The John W. Schmidt Center for Student Success is providing guidance and a number of resources to help students as they navigate this unexpected transition.
“I would say the first step for a student making this transition right now is to become integrated into whatever their course delivery mechanism is,” said Jonathan Cellon, Assistant Dean of First-Year Studies. “Become familiar with Canvas, check your email frequently for updates and notifications from instructors. Also, students should familiarize themselves with the services we’re offering here, which we’ve fully migrated online.”
Academic advisers remain available to students through online appointments. Advisers can help students who are registering for classes, but they also provide support and guidance that can help a confused student find the right academic path during this time.
“Our academic advisers advise students in their first year, but they’re also adept in handling a lot of academic-related questions,” Cellon said. “If any student is not able to get connected with someone in the short term, reach out to us and we can help with academic navigation.”
TROY’s Learning Center is also offering all of its services online for the duration of this event.
The center offers tutoring in writing, critical reading, math, chemistry, physics and biology, and can be accessed through the TROY Canvas site. Students can also ask Learning Center-related questions through email (email@example.com) or Instagram direct messaging.

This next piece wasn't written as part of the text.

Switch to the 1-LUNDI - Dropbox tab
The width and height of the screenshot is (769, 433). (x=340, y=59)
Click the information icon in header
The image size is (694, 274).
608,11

“In an in-person environment, students could just drop in at Eldridge Hall. Unfortunately, right now we’re not able to do that, but we are doing appointment-based advising and tutoring sessions,” Cellon said. “Students can set those up through the Canvas core site, and that’s something all undergraduates are automatically enrolled in. Go to the Learning Center scheduling portion of the core site and set up an appointment.”
Importantly, the University is adjusting to students’ needs by making these resources available outside normal hours.
“We are doing extended hours, and as of yesterday, we’re looking to do some sessions over the weekend as well,” Cellon said. “We’re migrating workshops into that environment as well. Those resources are updated on the Learning Center web page as well as the Canvas core site.”
Learning Center tutors are well trained in online tutoring and can help students with a variety of issues that may arise.
Career Services is also offering assistance online, including interview and resume reviews via email to firstname.lastname@example.org (or email@example.com for TROY Online students), interview preparation through the Big Interview software program, and internships and job searches through Handshake.
With students, faculty and staff working together, the transition can be a successful one.
“We need to keep students engaged as much as possible,” Cellon said. “We’re learning right alongside them. The faculty and staff are here to make this transition as smooth as possible, but we need students’ assistance and awareness to help as we deal with this situation as well. We’re all in this together.”